What Welsh is describing, then, is not simply a reading problem but a kind of developmental one. If young men are losing empathy, if they're retreating into screens, if they're making life-defining choices without the imaginative resources that fiction provides, the implications ripple outward. The question his commentary raises is whether this is a temporary cultural shift or something more structural—whether an entire generation of men is being formed by a fundamentally different set of tools than their predecessors, tools that may be excellent at many things but are notably poor at teaching you how to feel what someone else feels.

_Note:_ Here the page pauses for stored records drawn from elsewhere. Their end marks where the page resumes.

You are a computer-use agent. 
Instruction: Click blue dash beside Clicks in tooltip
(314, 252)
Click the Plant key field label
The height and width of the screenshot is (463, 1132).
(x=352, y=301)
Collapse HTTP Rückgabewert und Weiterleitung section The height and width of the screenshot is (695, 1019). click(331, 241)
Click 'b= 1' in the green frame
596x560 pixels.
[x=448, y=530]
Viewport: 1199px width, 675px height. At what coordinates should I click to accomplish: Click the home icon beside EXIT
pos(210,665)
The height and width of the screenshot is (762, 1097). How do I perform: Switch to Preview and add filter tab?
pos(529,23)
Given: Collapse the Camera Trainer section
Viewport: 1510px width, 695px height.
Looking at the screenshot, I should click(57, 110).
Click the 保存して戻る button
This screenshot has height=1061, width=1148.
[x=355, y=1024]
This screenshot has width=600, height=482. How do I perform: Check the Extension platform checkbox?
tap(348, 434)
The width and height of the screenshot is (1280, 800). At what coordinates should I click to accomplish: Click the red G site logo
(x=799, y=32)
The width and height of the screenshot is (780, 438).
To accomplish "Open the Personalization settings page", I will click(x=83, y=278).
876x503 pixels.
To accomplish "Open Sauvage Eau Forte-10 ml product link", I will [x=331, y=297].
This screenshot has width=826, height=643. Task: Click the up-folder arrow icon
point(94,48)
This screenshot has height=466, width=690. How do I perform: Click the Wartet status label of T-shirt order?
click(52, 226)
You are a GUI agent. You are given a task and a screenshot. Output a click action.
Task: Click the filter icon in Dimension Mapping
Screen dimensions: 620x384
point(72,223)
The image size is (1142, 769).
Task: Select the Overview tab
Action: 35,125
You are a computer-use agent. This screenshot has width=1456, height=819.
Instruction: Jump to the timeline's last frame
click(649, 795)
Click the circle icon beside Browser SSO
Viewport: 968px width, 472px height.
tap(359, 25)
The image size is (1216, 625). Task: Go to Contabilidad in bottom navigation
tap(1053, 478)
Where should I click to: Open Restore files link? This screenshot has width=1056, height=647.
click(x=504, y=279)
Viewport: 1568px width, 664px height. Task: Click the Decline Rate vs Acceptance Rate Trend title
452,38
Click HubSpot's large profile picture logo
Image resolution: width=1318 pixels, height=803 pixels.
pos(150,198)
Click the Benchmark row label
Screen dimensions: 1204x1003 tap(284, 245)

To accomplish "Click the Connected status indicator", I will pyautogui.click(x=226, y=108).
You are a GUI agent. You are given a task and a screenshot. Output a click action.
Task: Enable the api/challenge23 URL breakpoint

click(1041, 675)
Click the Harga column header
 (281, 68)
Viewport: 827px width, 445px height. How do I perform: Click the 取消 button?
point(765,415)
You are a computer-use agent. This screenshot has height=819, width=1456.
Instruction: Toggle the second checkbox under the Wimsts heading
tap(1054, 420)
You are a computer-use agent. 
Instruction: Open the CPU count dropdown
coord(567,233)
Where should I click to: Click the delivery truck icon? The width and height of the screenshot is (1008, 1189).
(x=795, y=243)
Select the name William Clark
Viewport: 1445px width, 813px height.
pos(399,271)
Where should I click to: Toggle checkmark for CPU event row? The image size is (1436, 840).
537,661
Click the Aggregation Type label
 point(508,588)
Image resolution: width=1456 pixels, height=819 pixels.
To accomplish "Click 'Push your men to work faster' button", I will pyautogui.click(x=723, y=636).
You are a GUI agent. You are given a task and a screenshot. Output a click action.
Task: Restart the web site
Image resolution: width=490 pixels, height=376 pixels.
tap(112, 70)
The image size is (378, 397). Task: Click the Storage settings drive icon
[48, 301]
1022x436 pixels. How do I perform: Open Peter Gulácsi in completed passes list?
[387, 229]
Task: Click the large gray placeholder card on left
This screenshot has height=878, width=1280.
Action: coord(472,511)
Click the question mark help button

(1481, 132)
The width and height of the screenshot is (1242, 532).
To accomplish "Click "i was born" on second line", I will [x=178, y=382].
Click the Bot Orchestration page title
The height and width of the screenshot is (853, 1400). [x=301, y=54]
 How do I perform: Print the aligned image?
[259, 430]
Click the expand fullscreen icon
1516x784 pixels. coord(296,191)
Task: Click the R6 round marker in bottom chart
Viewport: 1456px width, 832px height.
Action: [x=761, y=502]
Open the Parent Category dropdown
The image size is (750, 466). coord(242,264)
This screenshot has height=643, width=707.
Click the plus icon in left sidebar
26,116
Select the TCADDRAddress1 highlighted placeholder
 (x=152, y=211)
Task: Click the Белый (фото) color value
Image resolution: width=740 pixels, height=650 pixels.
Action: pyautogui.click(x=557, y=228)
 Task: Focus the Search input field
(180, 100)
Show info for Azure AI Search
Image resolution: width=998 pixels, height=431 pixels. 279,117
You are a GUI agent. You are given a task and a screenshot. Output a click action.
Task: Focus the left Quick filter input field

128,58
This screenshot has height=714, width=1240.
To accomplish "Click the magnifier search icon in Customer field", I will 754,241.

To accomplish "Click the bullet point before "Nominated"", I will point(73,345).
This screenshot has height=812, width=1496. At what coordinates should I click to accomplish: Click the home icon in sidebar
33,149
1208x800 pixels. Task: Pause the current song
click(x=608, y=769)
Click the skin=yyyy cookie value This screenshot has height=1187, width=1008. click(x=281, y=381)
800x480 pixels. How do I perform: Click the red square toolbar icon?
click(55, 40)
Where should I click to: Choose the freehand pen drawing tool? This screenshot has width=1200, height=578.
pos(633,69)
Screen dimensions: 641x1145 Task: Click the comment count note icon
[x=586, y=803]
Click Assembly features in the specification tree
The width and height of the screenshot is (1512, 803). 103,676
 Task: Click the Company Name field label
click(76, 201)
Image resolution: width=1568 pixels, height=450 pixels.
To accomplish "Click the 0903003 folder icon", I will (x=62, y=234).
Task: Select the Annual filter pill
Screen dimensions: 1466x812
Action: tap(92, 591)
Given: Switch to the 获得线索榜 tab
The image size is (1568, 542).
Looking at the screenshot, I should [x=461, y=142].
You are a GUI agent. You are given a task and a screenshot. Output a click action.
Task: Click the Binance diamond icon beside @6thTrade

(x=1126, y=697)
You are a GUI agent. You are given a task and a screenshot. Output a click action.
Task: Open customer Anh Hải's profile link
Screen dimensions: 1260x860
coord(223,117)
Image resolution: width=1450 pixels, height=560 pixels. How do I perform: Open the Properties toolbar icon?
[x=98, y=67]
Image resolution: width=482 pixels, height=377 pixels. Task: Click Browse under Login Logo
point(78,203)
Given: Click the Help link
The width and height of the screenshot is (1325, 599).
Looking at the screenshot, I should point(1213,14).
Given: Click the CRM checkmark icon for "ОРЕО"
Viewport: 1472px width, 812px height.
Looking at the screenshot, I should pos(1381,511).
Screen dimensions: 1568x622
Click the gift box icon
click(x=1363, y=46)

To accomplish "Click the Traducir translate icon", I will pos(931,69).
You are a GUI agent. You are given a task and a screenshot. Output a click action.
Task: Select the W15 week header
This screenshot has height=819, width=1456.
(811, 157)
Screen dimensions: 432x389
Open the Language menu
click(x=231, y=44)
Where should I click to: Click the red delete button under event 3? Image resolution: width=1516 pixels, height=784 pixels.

Young men in their twenties don't know which pub they'll drink in next, yet they must make the decisions that will define their entire lives
— Irvine Welsh
Phones are as destructive as heroin because they pull us downward with the same inexorable gravity and false promise of escape
— Irvine Welsh
The Hearth Conversation Another angle on the story
Inventor

When you say young men have lost empathy, are you describing something you've observed directly, or is this more of a cultural intuition?

Model

It's both. I see it in the readers I encounter, the ones who do still read—they're overwhelmingly women. But it's also what the data suggests, what teachers and parents report. The empathy question isn't abstract; it's about whether you can imagine yourself into someone else's skin.

Inventor

But couldn't you argue that young men are just reading differently—online, in different formats? Why does it have to be novels specifically?

Model

Because novels demand something particular. They require sustained attention to interiority, to the slow accumulation of understanding another person's contradictions. A tweet or a video doesn't do that. It can't. The form itself is the message.

Inventor

You compare phones to heroin. That's a strong claim. Do you really think the mechanism is the same?

Model

The mechanism of addiction is remarkably consistent. The promise of relief, the dopamine hit, the escalating need for more. I've written about heroin for decades. I recognize the pattern when I see it.

Inventor

Your new book returns to Trainspotting characters. Are you suggesting that fiction about damaged people is somehow more important now than it was before?

Model

I'm suggesting it's more necessary. If young men aren't reading at all, they're missing the chance to understand people who aren't like them, people society has written off. That's not a luxury. That's essential.

Inventor

What would it take to reverse this? Can novels compete with screens?

Model

Not by trying to be screens. By being what they've always been—a space where you have to slow down, where you have to think, where you have to feel. Whether that's enough anymore, I honestly don't know.